■ **Aim**: Update the records below by replacing every "screenshot" with "screen capture" and leaving all other text unchanged. Reproduce the updated lines without the pictures.

■ **Dataset content**:
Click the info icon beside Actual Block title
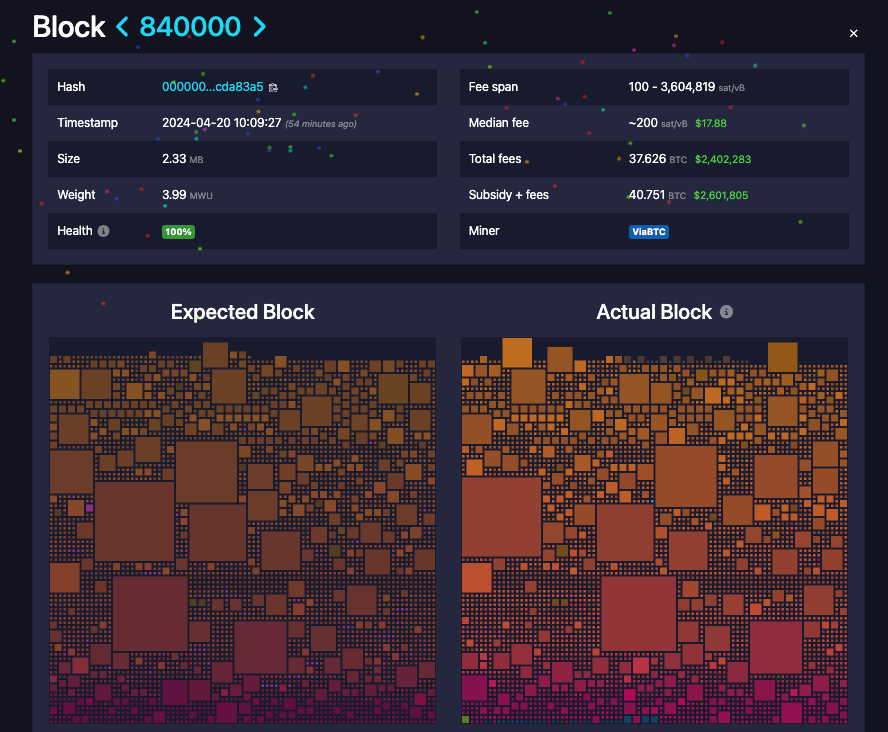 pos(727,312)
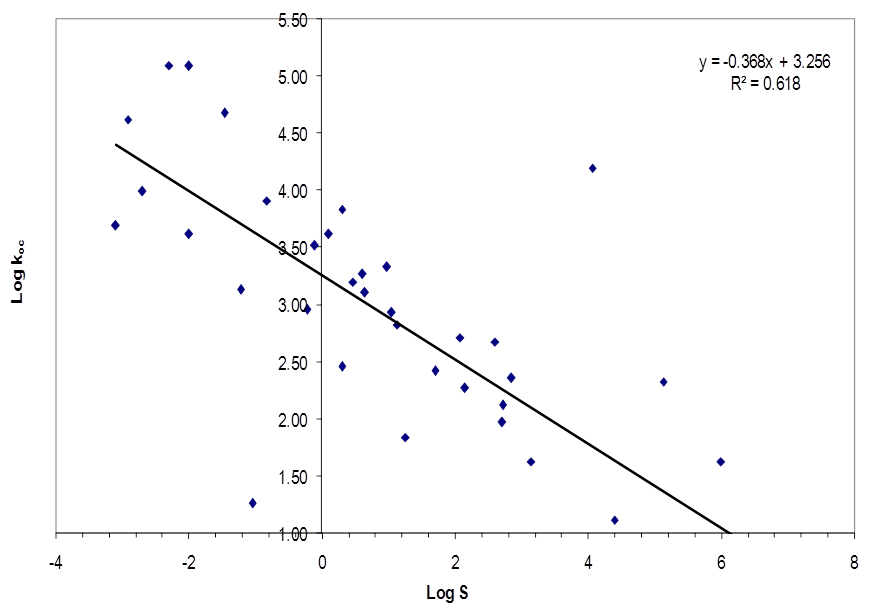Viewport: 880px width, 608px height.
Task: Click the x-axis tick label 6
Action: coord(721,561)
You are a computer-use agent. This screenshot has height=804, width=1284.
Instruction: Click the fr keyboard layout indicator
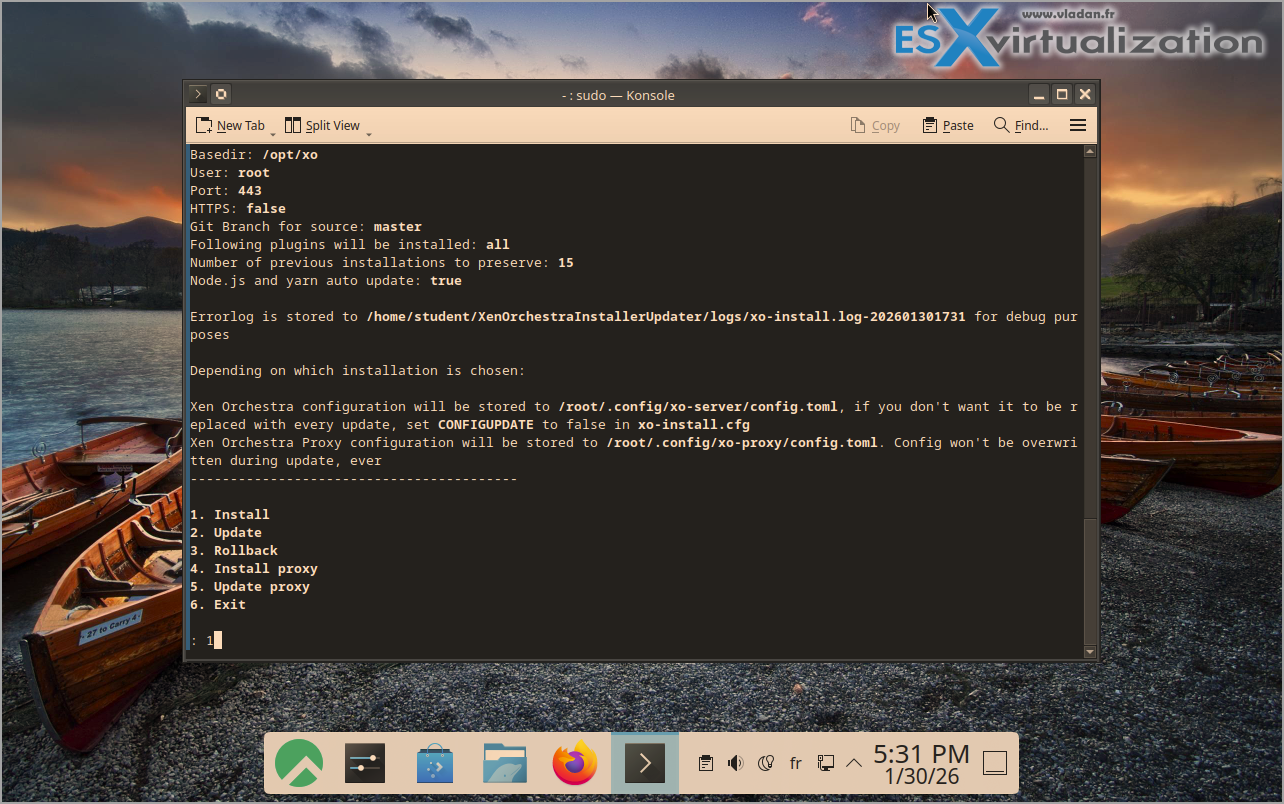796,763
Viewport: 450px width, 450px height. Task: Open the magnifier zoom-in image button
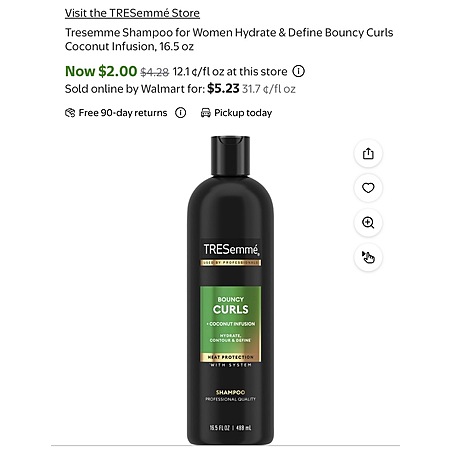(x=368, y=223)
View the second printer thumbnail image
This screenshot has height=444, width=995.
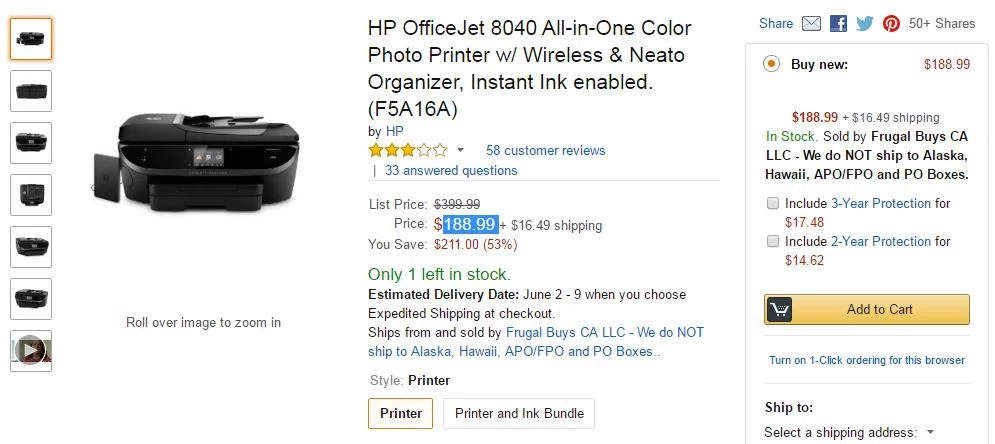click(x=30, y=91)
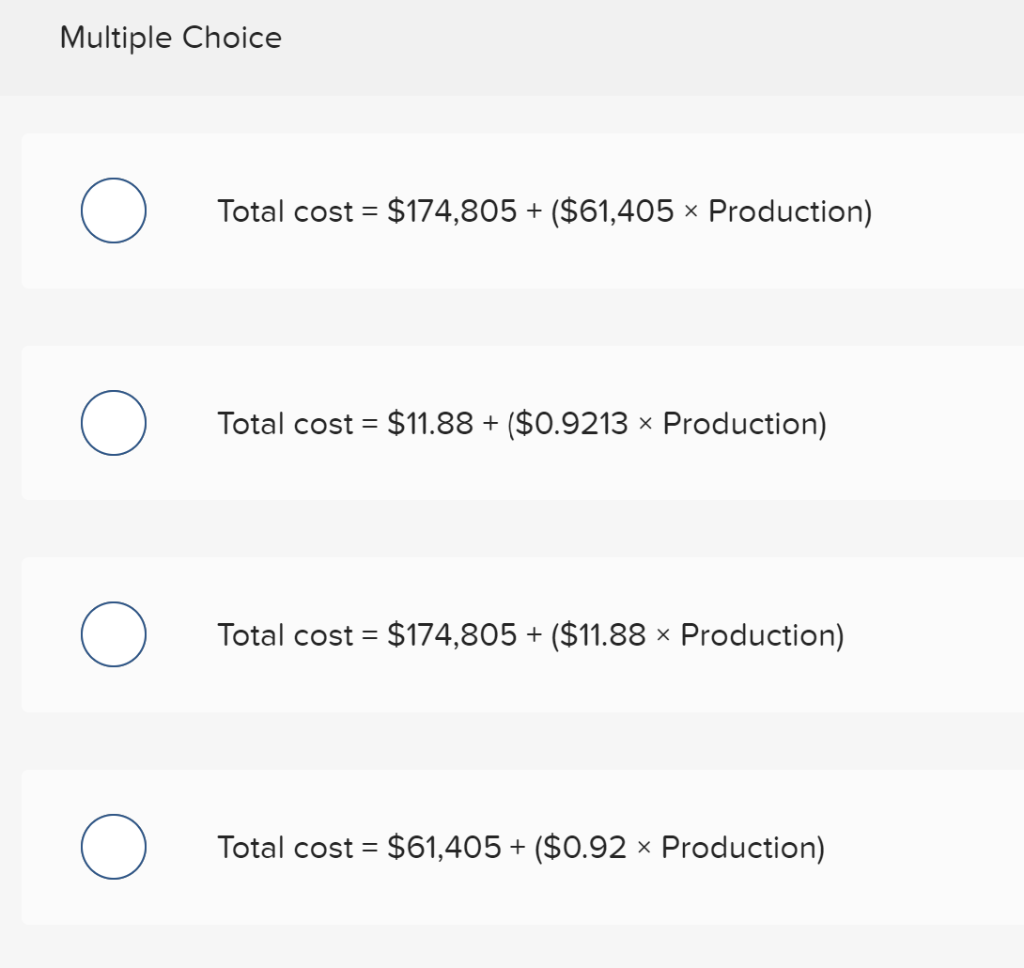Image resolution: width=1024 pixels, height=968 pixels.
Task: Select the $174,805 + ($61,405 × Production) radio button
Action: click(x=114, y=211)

■ **Task answer**:
Click the info icon beside Actual Block title
 pos(727,312)
Viewport: 880px width, 608px height.
Task: Click the x-axis tick label 6
Action: coord(721,561)
You are a computer-use agent. This screen capture has height=804, width=1284.
Instruction: Click the fr keyboard layout indicator
796,763
Viewport: 450px width, 450px height. Task: Open the magnifier zoom-in image button
(x=368, y=223)
View the second printer thumbnail image
This screen capture has height=444, width=995.
click(x=30, y=91)
Image resolution: width=1024 pixels, height=968 pixels.
Task: Select the $174,805 + ($61,405 × Production) radio button
Action: click(x=114, y=211)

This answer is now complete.